The third risk with these devices is a surprising one: the risk of computer viruses and hostile code. When you insert a USB drive into a Windows-based computer, the computer checks to see if there is a file called autorun.inf in the root directory. If there is, the computer executes the program pointed to by this file.

Because autorun programs run automatically without your choosing and without notification, an attacker can use this feature to run code on your organization’s computers without your permission. For example, a bad guy could send a USB drive to somebody in your company and make it look like a promotional gift. Presented with a 128MB gift drive, who wouldn’t plug it in to their computer? The Trojan horse could install itself and then erase its own files on the flash drive, making detection all but impossible. What’s more, if the Trojan horse was written specifically as an attack against your organization, a commercial antivirus system won’t recognize it.

Managing the Risks

So what’s a good CSO to do?

For starters, give your employees the education and the tools they need to properly sanitize their USB drives.
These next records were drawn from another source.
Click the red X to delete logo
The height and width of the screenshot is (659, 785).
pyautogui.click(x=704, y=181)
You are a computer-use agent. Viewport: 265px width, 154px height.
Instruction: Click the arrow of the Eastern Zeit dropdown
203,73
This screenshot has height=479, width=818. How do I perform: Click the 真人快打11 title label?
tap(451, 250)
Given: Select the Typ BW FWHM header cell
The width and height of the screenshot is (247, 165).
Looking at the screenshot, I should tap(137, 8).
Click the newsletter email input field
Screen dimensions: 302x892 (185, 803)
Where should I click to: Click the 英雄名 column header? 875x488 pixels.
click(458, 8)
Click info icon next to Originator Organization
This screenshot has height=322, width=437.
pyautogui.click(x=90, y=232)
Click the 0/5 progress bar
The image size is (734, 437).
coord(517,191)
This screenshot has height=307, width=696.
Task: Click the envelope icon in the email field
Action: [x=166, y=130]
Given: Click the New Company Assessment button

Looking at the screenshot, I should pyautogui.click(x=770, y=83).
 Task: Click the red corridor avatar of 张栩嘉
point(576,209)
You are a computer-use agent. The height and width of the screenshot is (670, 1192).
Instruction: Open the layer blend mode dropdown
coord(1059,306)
MacOS 10.3 lets you specify “empty trash” or “secure empty trash” when you delete files; the latter actually overwrites the files, making it all but impossible to retrieve them from the USB drive. Likewise, Apple’s Disk Utility allows you to select “zero all data” when creating a new file system. Sadly, Windows provides no similar easy-to-use sanitization tools: Your best bet is purchasing a site license to a program such as SecureClean by WhiteCanyon (www.whitecanyon.com).
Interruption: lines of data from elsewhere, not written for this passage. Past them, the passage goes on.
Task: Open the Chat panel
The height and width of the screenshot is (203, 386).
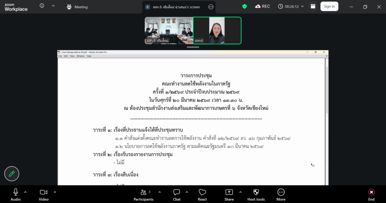Action: [176, 194]
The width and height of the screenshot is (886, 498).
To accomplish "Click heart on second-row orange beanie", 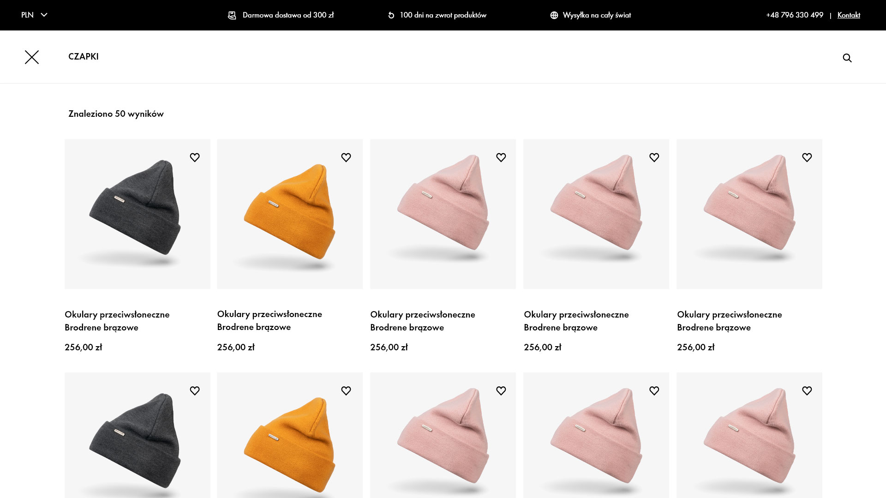I will [x=346, y=391].
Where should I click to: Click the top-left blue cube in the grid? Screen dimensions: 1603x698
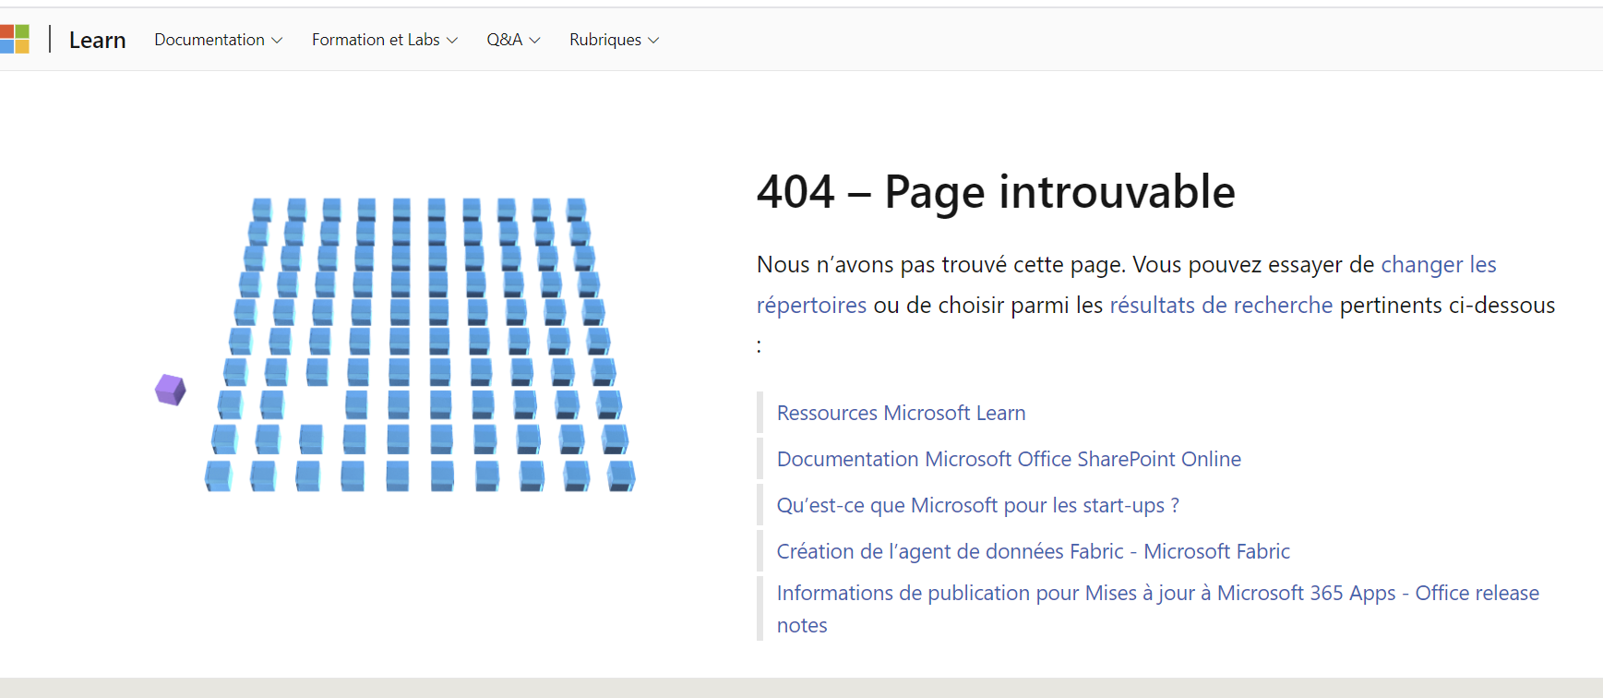point(262,209)
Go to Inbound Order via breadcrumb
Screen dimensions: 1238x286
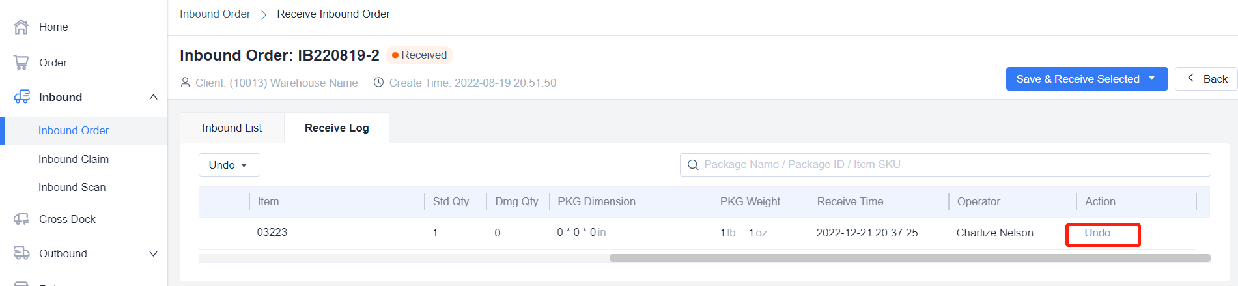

Next, you can mandate the use of encryption on USB drives. The cheapest way to do this is by using the encryption that’s built into Microsoft Word and Excel: Documents that require a password to open are automatically encrypted using either a 40-bit or 128-bit cipher, depending on the version of Office that you happen to be using.

Easier-to-use encryption can be found with Lexar Media’s JumpDrive Secure Version 2.0. This version has a device driver that splits the JumpDrive into two partitions: an unencrypted “public” partition and an encrypted “secure” partition that requires you to type a pass phrase before accessing it. The pass phrase is used to generate a 256-bit AES encryption key; that’s pretty strong security. But don’t trust the original JumpDrive Secure; that USB drive didn’t actually use encryption, just a simple password that was verified by the device driver.

I spent a month this summer trying out the JumpDrive Secure. It worked flawlessly on the PC, but I couldn’t get it to work on my Mac, despite the fact that the device was allegedly supported by both platforms. By the time you read this, those problems may well be addressed. Alternatively, you can simply use a disk encryption product such as PGPdisk or even the encrypted file systems that are built into most modern operating systems.

Finally, beware geeks bearing gifts.